FIT model sustainable

Subbarao said while there are talks about the effectiveness of the RBI’s flexible inflation targeting (FIT) mechanism, the model has served its purpose well in targeting inflation.

The objectives of monetary, he says, are price stability, growth and financial stability. But these three objectives do not land pari-pasu. Price stability takes priority over growth and financial stability. Under the current FIT, if inflation is beyond the target range of 2-6 per cent, the primary responsibility of central bank is to bring inflation to target range. Once the inflation is in target range, the central bank is enjoined to keep in view financial stability and growth concerns.

The criticism against FIT has been that in its obsession of delivering targeted inflation, the RBI is sacrificing growth.

“I don’t think that we must throw away the baby with the bath water. I worked in a pre-FIT framework, and I believe FIT has been a force for the good…But we should see how to marry concerns of growth and inflation and how to manage the trade off.”

In short term, while rate hikes reduce growth, in the longer term, lower and steady inflation is necessary for growth. On debate around removing food inflation from the CPI index, he said food inflation plays a major part on household inflation expectation on ground.

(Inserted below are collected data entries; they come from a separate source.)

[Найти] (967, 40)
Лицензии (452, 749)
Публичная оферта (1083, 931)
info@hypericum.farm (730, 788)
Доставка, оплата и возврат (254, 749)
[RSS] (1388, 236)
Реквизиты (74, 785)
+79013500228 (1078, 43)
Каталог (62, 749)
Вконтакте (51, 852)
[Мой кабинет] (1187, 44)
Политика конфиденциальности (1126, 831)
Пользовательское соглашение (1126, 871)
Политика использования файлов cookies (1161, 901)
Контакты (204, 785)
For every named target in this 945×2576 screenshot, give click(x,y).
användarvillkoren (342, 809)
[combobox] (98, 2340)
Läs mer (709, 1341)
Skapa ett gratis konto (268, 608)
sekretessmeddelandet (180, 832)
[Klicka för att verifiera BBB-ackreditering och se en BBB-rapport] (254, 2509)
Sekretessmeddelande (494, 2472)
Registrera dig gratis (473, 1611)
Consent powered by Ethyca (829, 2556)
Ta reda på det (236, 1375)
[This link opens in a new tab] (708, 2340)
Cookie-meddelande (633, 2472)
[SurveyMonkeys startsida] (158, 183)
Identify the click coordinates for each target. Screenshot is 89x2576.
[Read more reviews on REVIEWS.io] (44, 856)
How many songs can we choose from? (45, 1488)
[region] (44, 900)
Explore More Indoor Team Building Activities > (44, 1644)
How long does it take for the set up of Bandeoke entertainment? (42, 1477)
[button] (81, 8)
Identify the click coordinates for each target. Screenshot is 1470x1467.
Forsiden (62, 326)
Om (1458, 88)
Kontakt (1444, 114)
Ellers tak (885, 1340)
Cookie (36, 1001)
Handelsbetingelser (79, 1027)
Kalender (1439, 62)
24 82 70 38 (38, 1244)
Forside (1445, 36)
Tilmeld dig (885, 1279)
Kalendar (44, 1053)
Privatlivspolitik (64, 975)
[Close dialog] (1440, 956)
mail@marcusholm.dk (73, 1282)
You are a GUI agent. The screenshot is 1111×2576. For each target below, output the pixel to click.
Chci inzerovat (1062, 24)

“The other debate has been…around core inflation and headline inflation. There is a problem about the appropriateness of the CPI basket, it needs to be revised. But the fact remains, that food is a big component of India’s inflation basket…it is food inflation that are experienced in market everyday. It sets market expectation. To believe that RBI must target an esoteric number that people don’t related to, abandon food inflation, it is not correct.” He also said that India’s GDP growth slowdown is largely structural, and partly cyclical in nature.